Zwischenruf

Menschen, Menschen, bloß noch Menschen

Welle Flut Lawine

Die politische Korrektheit verbietet es mittlerweile, zwischen Menschengruppen zu differenzieren. Doch solcher Dogmatismus schadet der sozialwissenschaftlichen Erkenntnis und richtet sich letztlich gegen den Geist der abendländischen Aufklärung.

Die deutsche Sprache kennt wohl mehrere Tausend Wörter für Menschen. Strikte Synonyme wie Erdenbürger oder Sterblicher gibt es aber nur ganz wenige. Die meisten Wörter für Menschen sind aus dem Bedürfnis heraus entstanden zu differenzieren.

Differenziert wird nach allem möglichen;

  • nach dem Alter etwa: Kind Jugendlicher, Erwachsener, Greis;
  • nach dem Geschlecht sowieso: Mann, Frau, Mädchen, Junge;
  • natürlich nach dem Beruf: Metzger, Lehrer, Busfahrer, Verkäuferin.
  • Menschen können nach hervorstechenden Wesenszügen benannt werden: Hektiker, Faulenzer; Besserwisser, Gutmensch.
  • Aber auch die Unterscheidung nach Tätigkeiten ist häufig: Leser, Reisender, Autofahrer, Zuhörer. Achtung, ein Leser der FAZ bleibt Leser der FAZ, auch wenn er gerade Radio hört, ein Reisender verliert dagegen seinen Status, wenn er gerade zuhause ist.
  • Viele Schimpfwörter eignen sich ausschließlich für Menschen: Arschloch, Hexe, Schlampe, Kamel. Okay, Kamel nennt man auch eine Gattung Wüstentiere, aber wer beschimpft schon seinen Hund als Kamel?
  • Dann gibt es die Unterscheidungen nach dem Aussehen (Blondine, Schwarzer, Krauskopf, Dicker) oder nach der Herkunft und der Religion (Deutscher, Araber, Muslimin, Kölner).
  • Kurz und gut: es gibt eigentlich kaum ein Merkmal, das nicht auch zur Bezeichnung von Menschen benutzt werden kann: Drogensüchtiger, Mieter, Gefangener, Millionär, Akademiker und so weiter und so fort.

Offensichtlich gibt es ein riesiges Bedürfnis, den Menschen nicht einfach nur als Mensch zu betrachten, sondern weiter zu unterscheiden. Das ist kein Wunder, denn die Umwelt des Menschen besteht zuallererst aus anderen Menschen: Freunden, Feinden, Kollegen und Konkurrenten.

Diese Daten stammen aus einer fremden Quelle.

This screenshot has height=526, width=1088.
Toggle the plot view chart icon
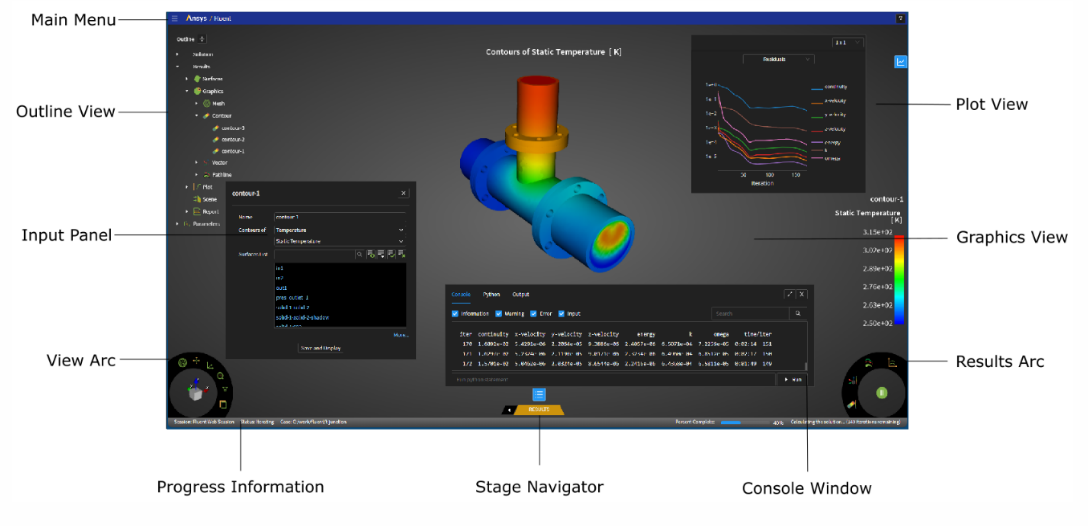click(x=900, y=62)
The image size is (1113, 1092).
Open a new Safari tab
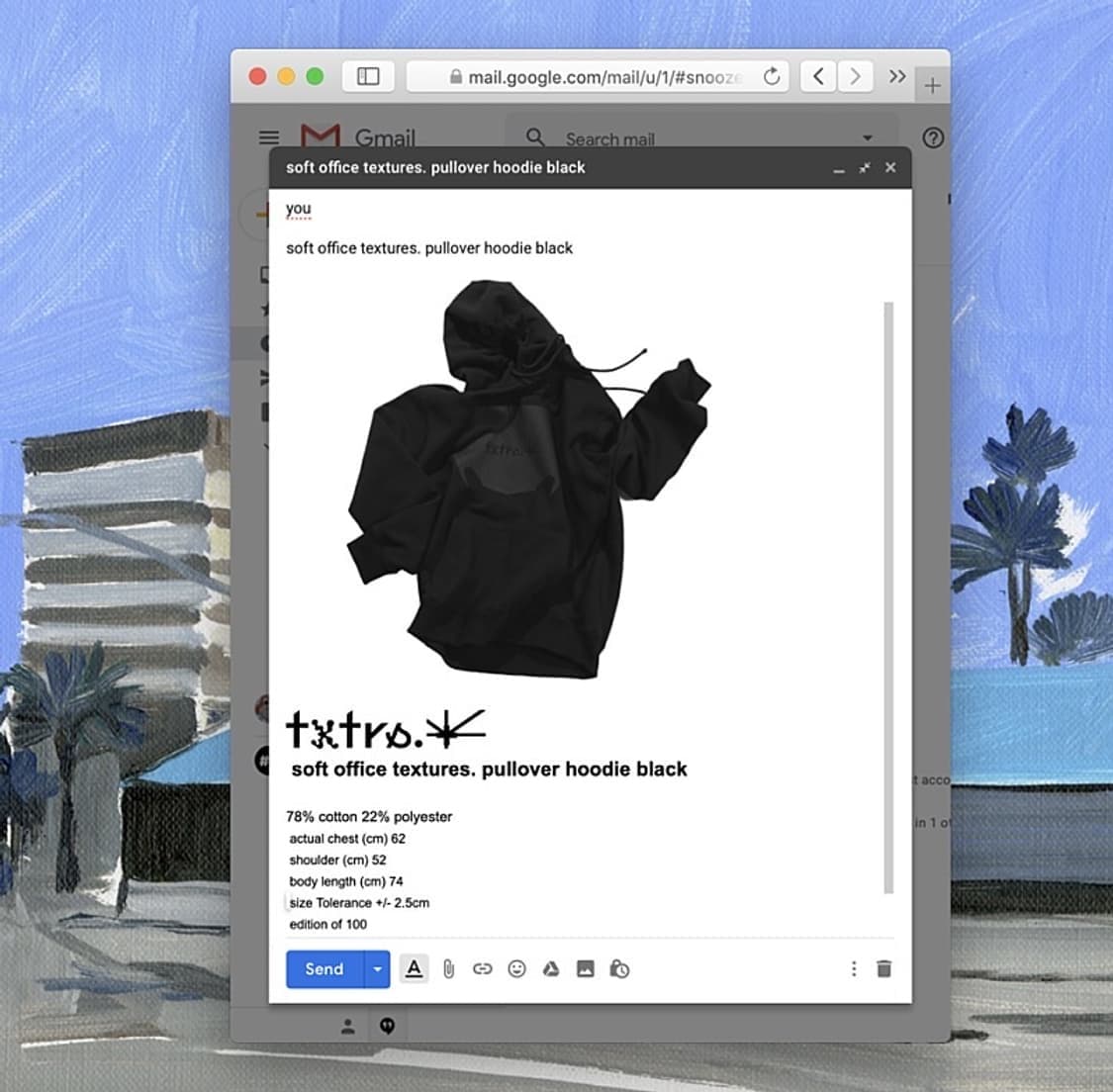pyautogui.click(x=932, y=86)
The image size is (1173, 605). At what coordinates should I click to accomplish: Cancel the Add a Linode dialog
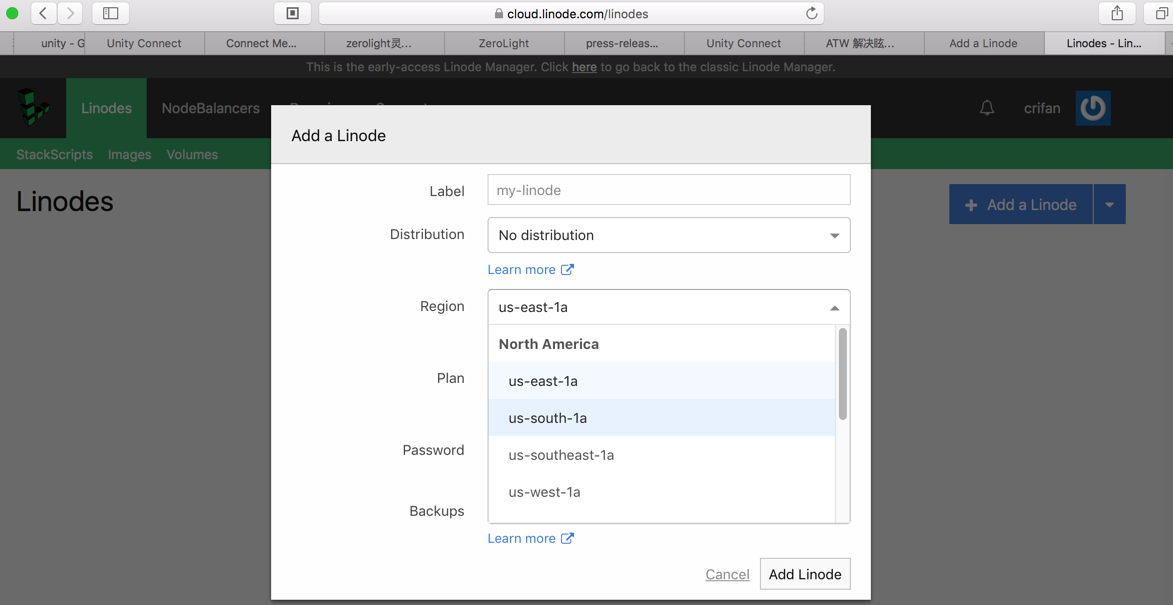pyautogui.click(x=727, y=575)
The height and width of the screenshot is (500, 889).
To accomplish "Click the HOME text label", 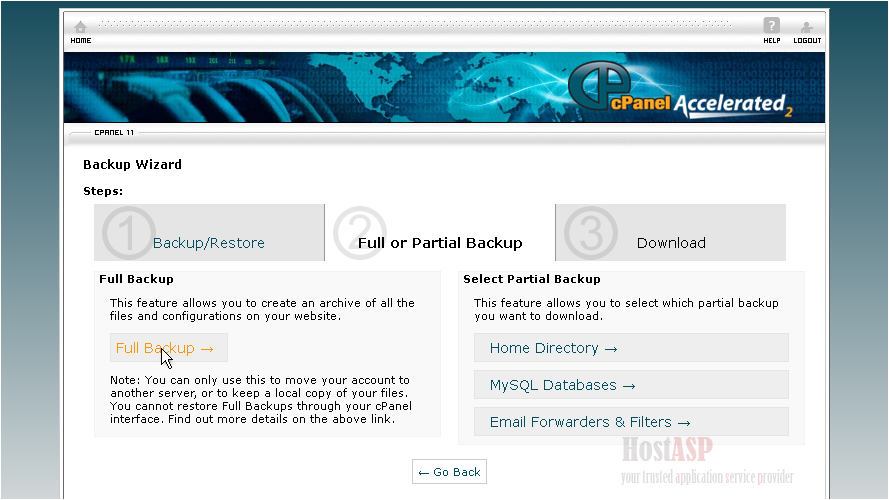I will coord(80,41).
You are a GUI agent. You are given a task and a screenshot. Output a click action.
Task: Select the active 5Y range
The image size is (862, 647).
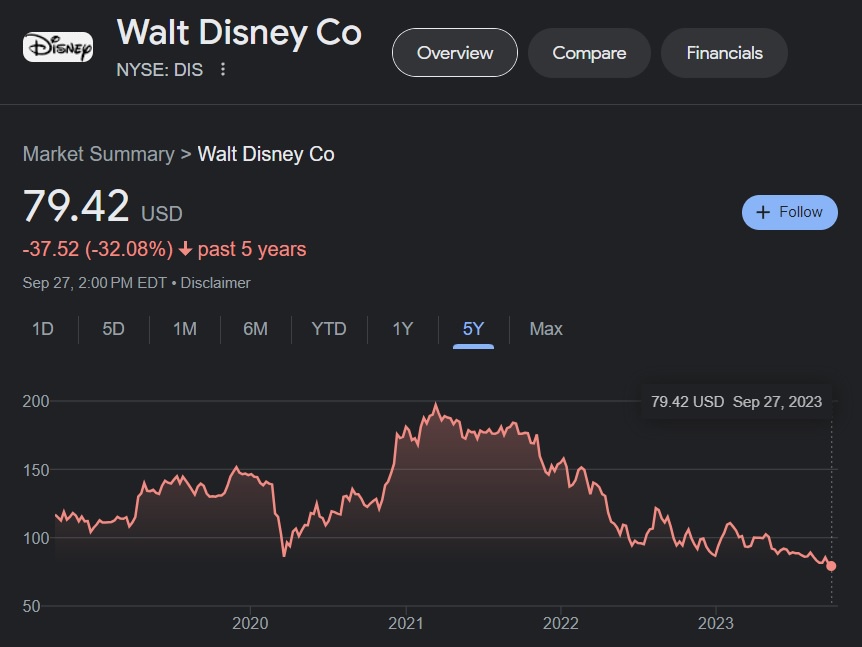click(x=473, y=329)
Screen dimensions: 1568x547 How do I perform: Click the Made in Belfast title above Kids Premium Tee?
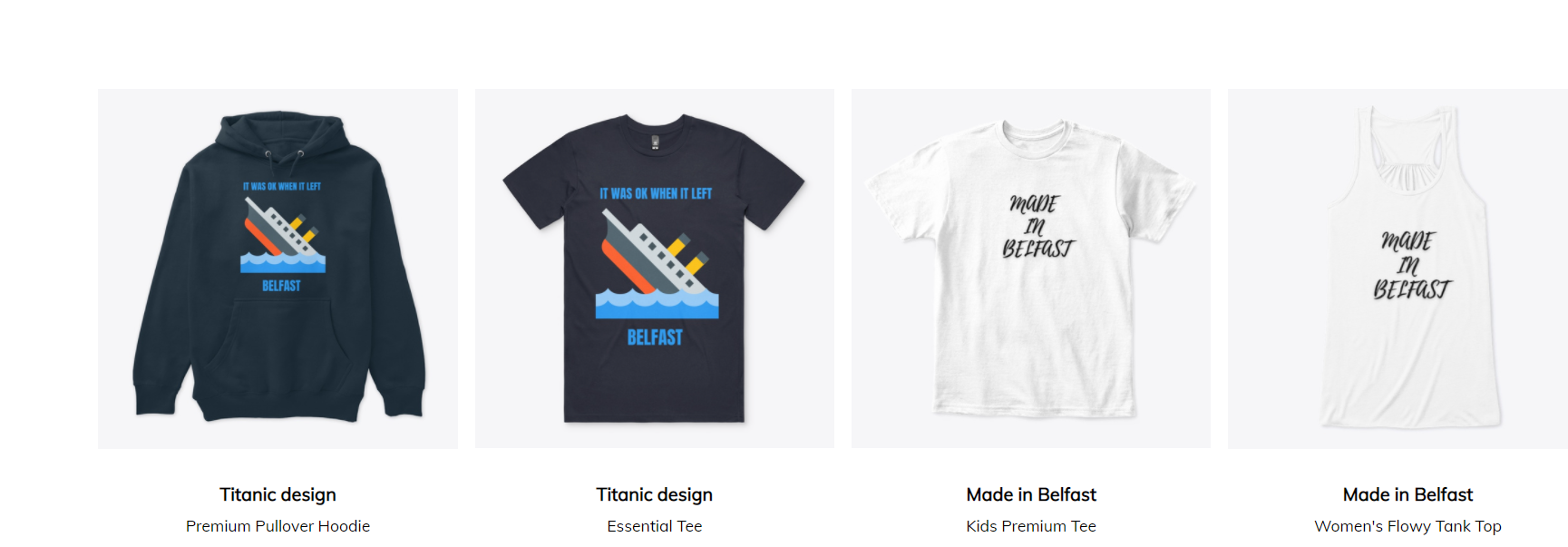(x=1031, y=494)
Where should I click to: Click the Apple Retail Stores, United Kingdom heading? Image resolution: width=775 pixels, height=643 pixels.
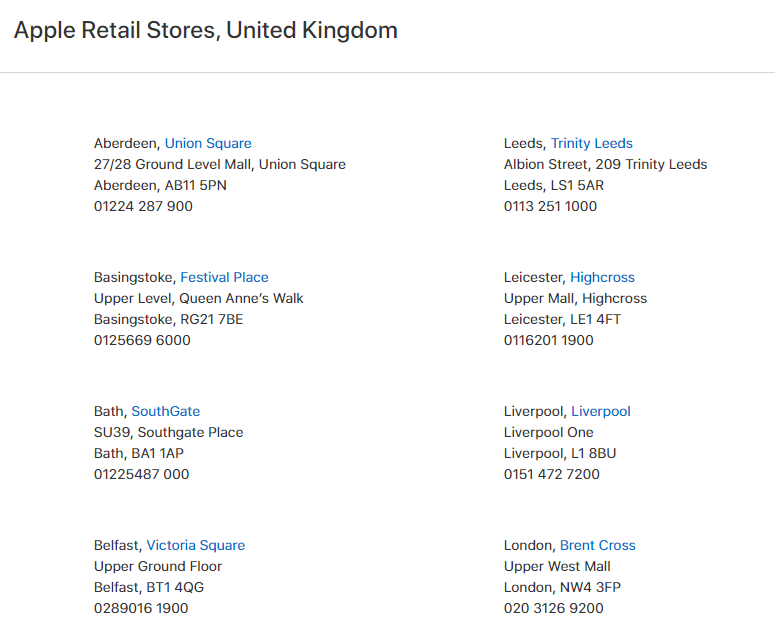(206, 30)
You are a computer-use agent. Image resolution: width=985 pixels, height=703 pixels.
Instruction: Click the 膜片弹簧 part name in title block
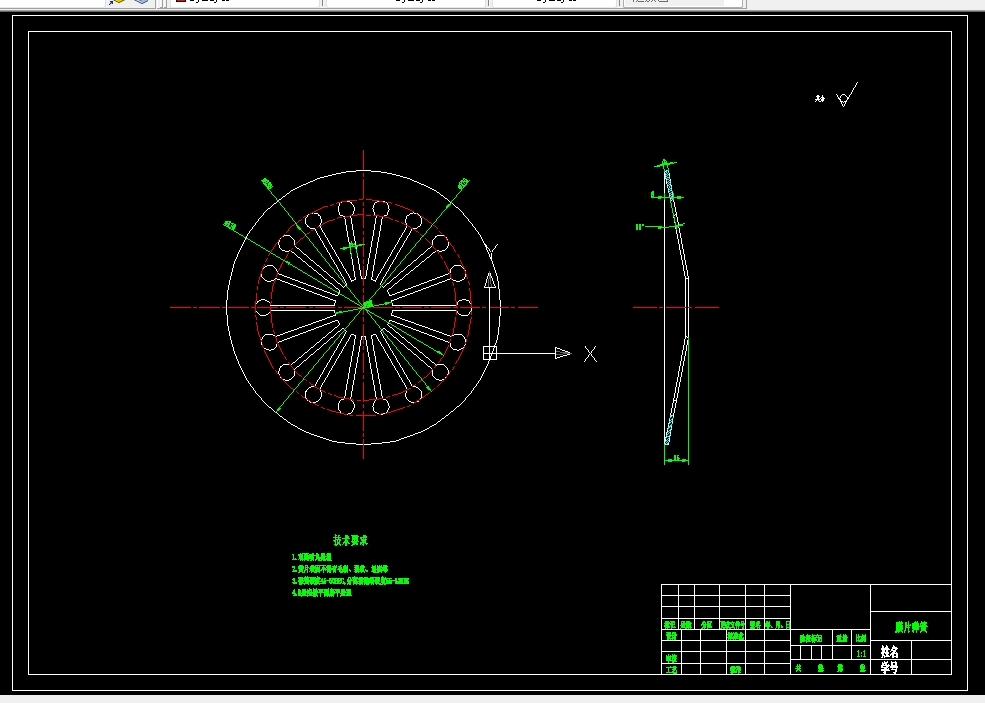coord(910,628)
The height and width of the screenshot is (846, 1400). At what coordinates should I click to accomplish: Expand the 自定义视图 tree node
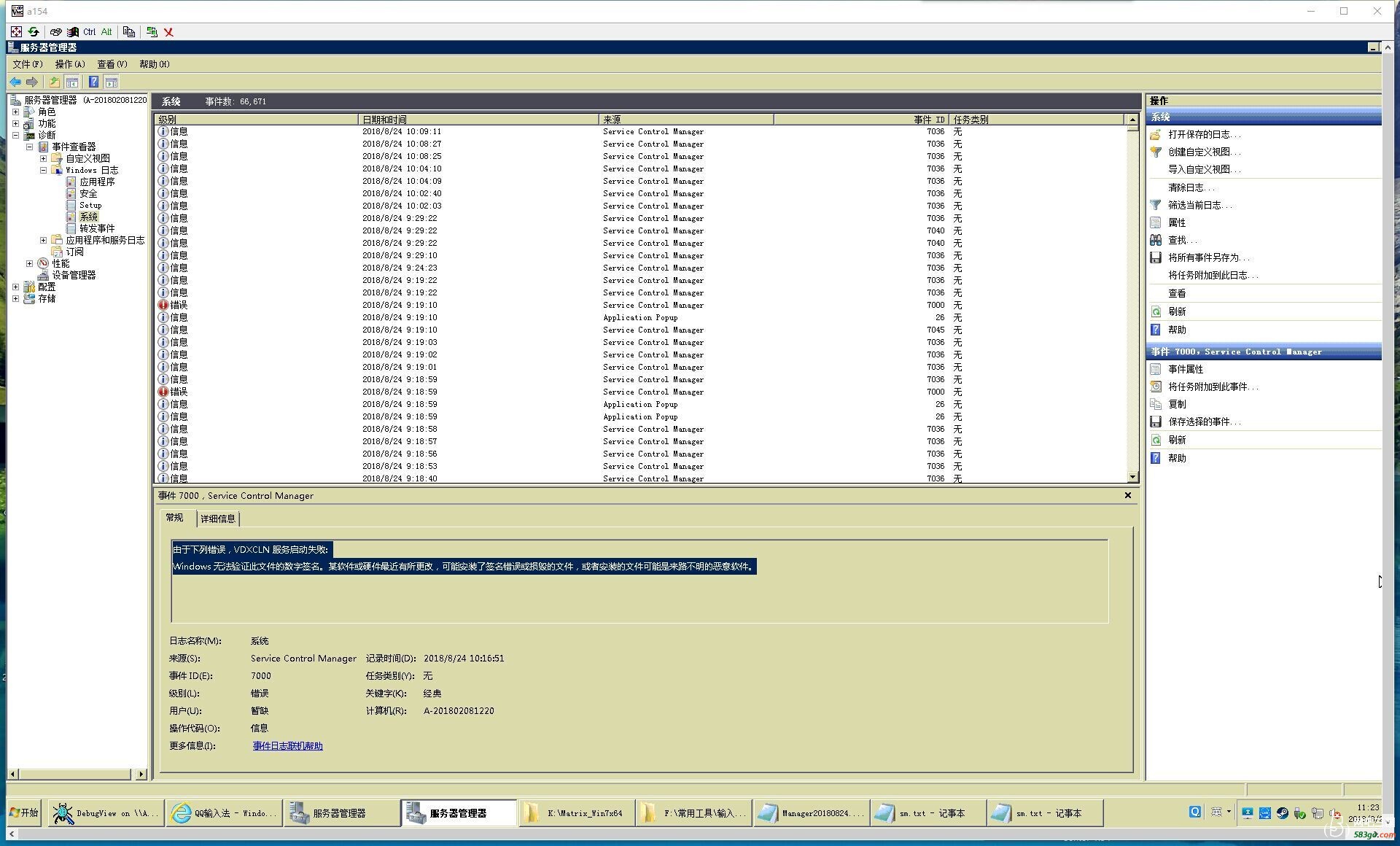click(x=43, y=158)
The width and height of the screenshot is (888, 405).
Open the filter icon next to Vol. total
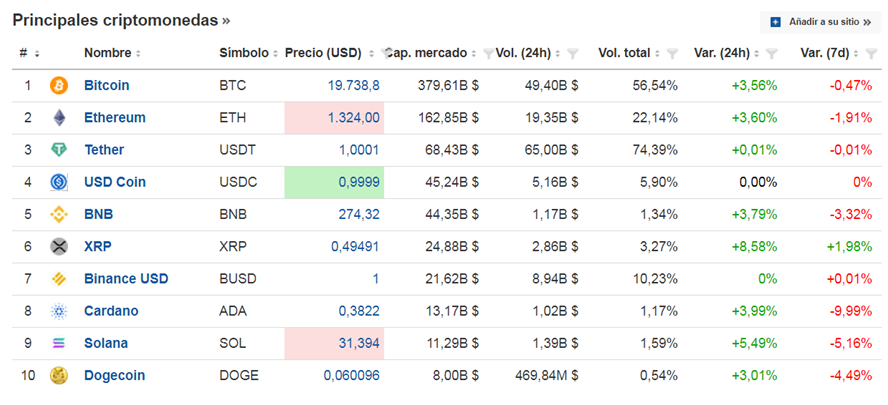point(672,54)
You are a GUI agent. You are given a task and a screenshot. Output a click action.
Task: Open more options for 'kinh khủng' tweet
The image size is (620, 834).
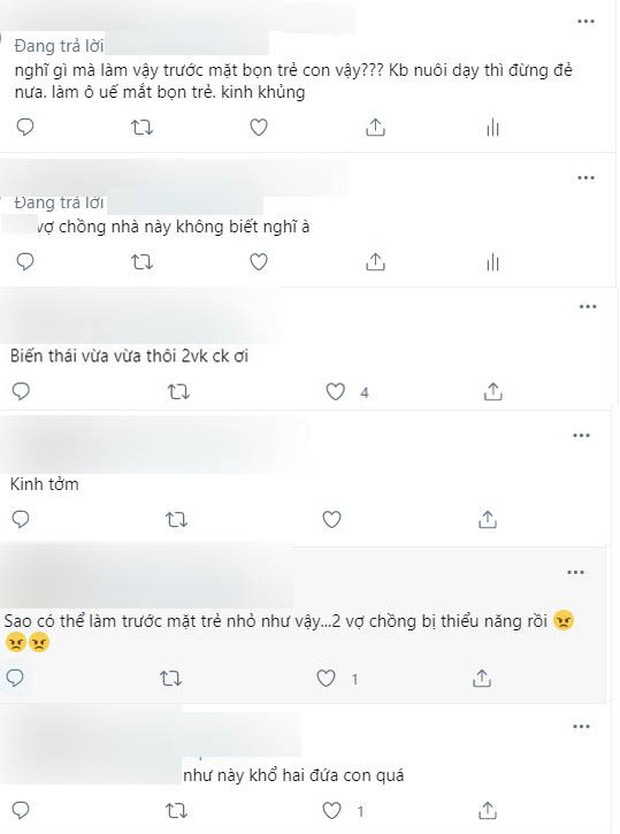click(585, 22)
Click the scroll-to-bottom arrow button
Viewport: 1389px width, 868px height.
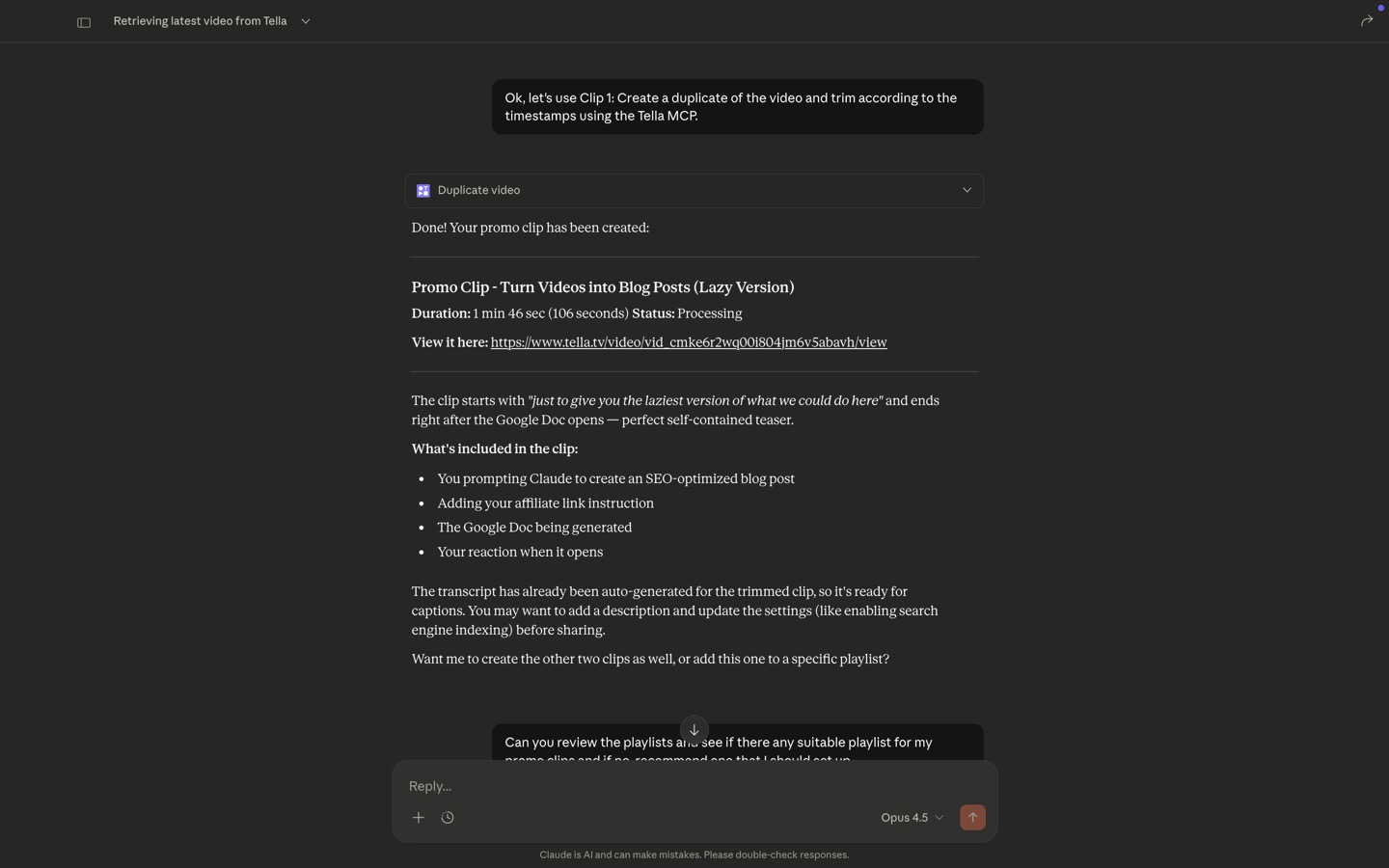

Differenzierung als Basis von Erkenntnisgewinn

Mit den vielen Unterscheidungen gewinnen wir nicht zuletzt einen ersten Erklärungsansatz. So stehen einige Menschen morgens früh auf und melken Kühe, weil sie Bauern sind. Andere Menschen begrapschen Frauen, weil sie Männer sind oder weil sie Muslime sind oder weil sie einfach Arschlöcher sind.

Nicht all diese Erklärungen sind gut. Die Silvestervorfälle damit zu erklären, dass da ein paar Arschlöcher waren, führt nicht weit. Niemand wird als Arschloch geboren. Wer sich mit der Arschloch-Erklärung zufrieden gibt, kommt über ein quasi-religiösen Verständnis der Welt nicht hinaus, in der Gut und Böse die beherrschenden Kategorien sind.

Die beiden anderen Differenzierungen (ich meine Männer und Muslime) führen dagegen vielleicht weiter. Da aber weder alle Männer noch alle Muslime Frauen begrapschen, muss offensichtlich feiner differenziert werden. Und hier beginnen dann so langsam die Wissenschaften, also die Sozialwissenschaften. Die Differenzierung zwischen Menschen ist die Basis des Erkenntnisgewinns der Sozialwissenschaften.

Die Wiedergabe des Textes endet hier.